Goal of the exercise -
Rewrite the lines of the items below as a JSON list of strings, one string per line, and skip any blank lines. Leave the pictures out.

Given records -
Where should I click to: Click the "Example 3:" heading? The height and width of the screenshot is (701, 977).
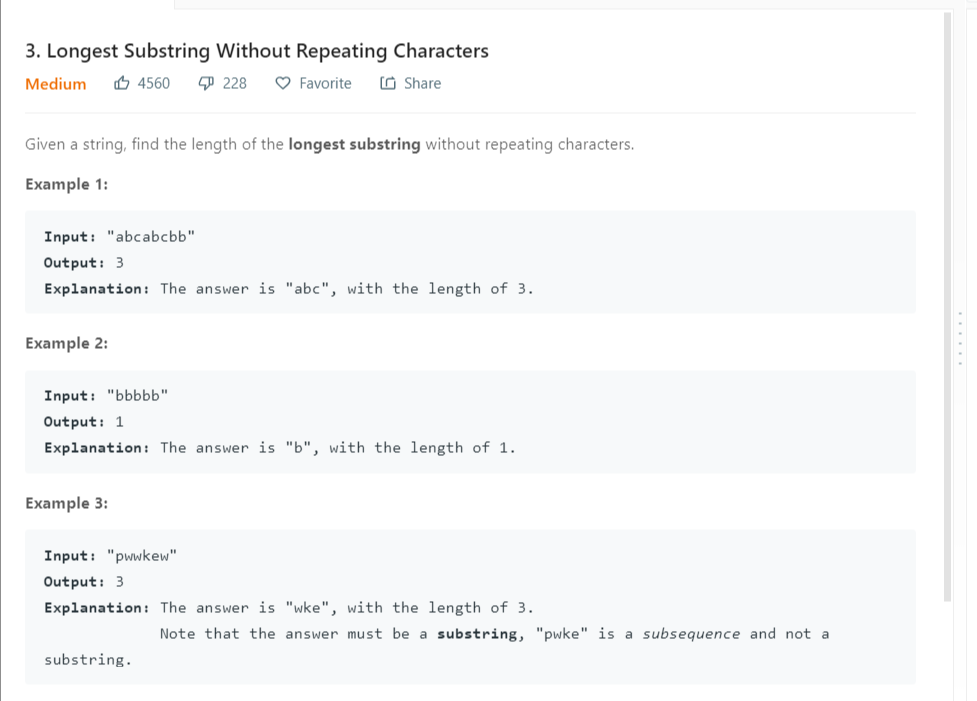point(67,503)
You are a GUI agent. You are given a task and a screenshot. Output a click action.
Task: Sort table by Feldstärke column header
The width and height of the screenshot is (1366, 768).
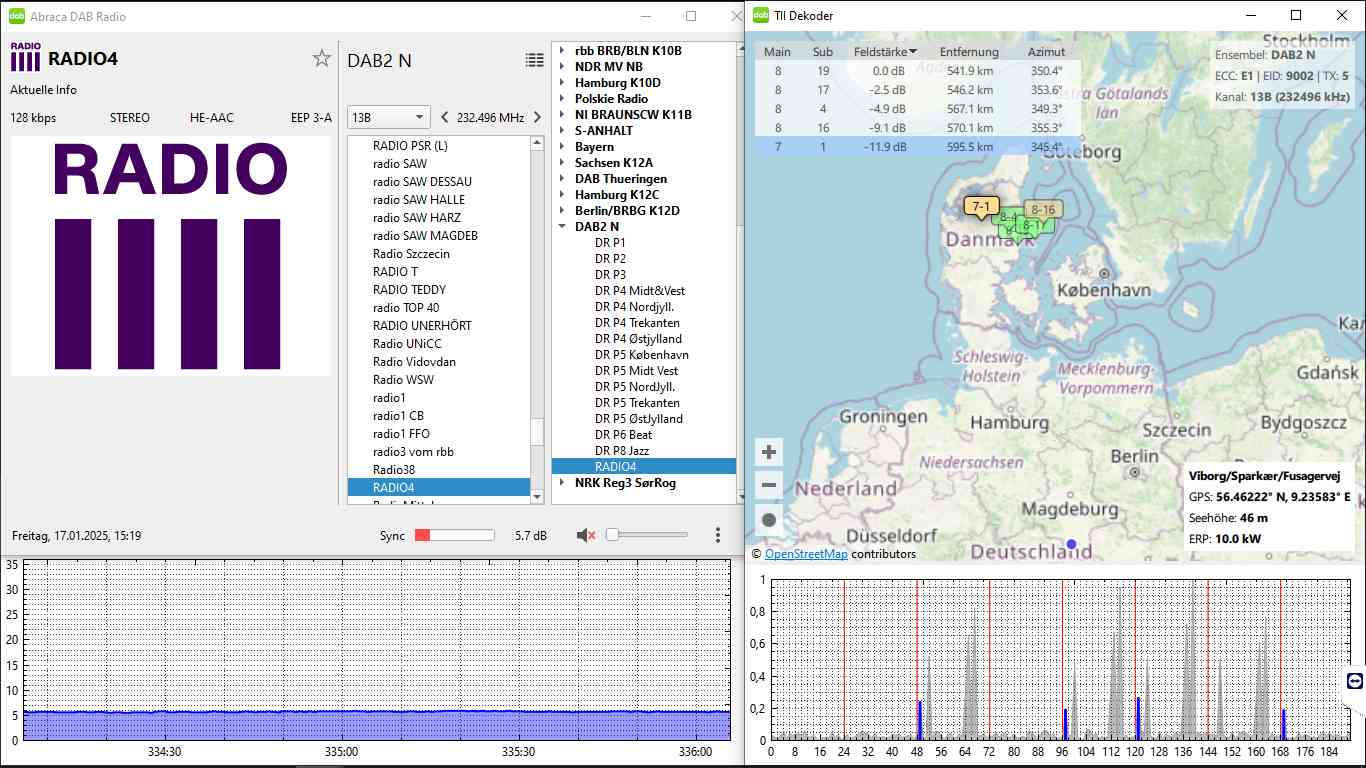click(880, 52)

Written answer -
[
  "Where should I click to: Click the \"Example 3:\" heading? The height and width of the screenshot is (701, 977).",
  "point(67,503)",
  "You are a GUI agent. You are given a task and a screenshot. Output a click action.",
  "Task: Sort table by Feldstärke column header",
  "The width and height of the screenshot is (1366, 768).",
  "click(880, 52)"
]